There’s a lighter side to Bielski’s work, too.

Eight or nine years ago, he received a phone call on a warm June evening.

“Do you take cats?” the lady asked.

“Yes.”

“Large cats?”

Right then, he says, he knew the conversation was going somewhere.

“How big?”

“I have a 600 pound tiger?”

The call turned out to be “legit.” A Siberian tiger with one of the touring Shrine Circuses had died in Los Angeles. Enroute to a performance in Seattle, the owners spent four days trying to locate a veterinarian to examine the tiger, assure it hadn’t been abused, and provide a death certificate.

Bielski hung up the phone, called a driver, and the two of them made a hasty trip to Seattle.

In February, he received a call from Seattle’s Woodland Park Zoo, another one of his clients. The deceased was a 14-foot, 1,400-pound giraffe.

Bielski took the opportunity to inquire about other residents of the zoo that might someday need his services.

“We’ve got a really old hippo cow. She’s got to be about 6,000 pounds,” the attendant said. “She’s doing fine . . . probably has another four to five years.”
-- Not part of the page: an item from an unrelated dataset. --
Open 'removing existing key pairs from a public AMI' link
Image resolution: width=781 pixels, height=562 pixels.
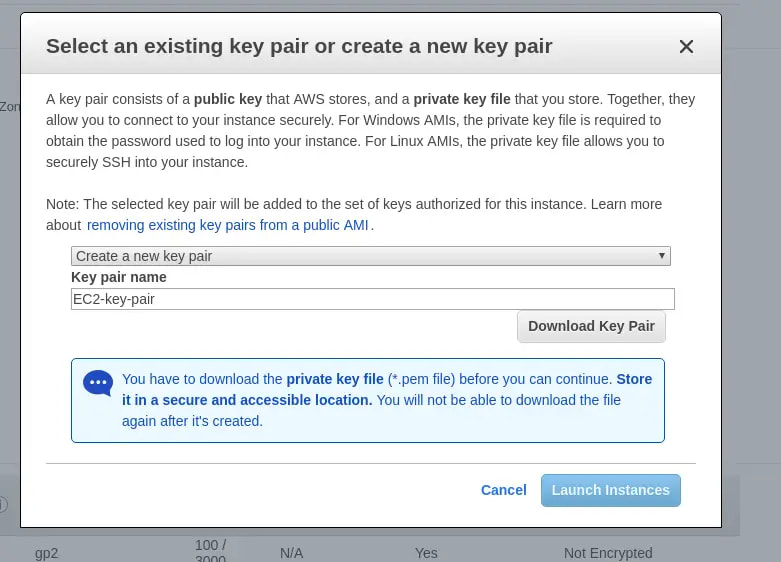[x=229, y=225]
Bielski breathed a sigh of relief.

Aside from such calls, he says, “A lot of the work is the same every day, but different, too. I never really know from day to day what may be coming, and I really enjoy it.”

He’s excited about a new service Petland has introduced. He asks owners for a favorite photograph of their pets, which he has laser engraved on the urn, along with a verse. “It’s a keepsake for clients who want to remember their companion pets in a special way.”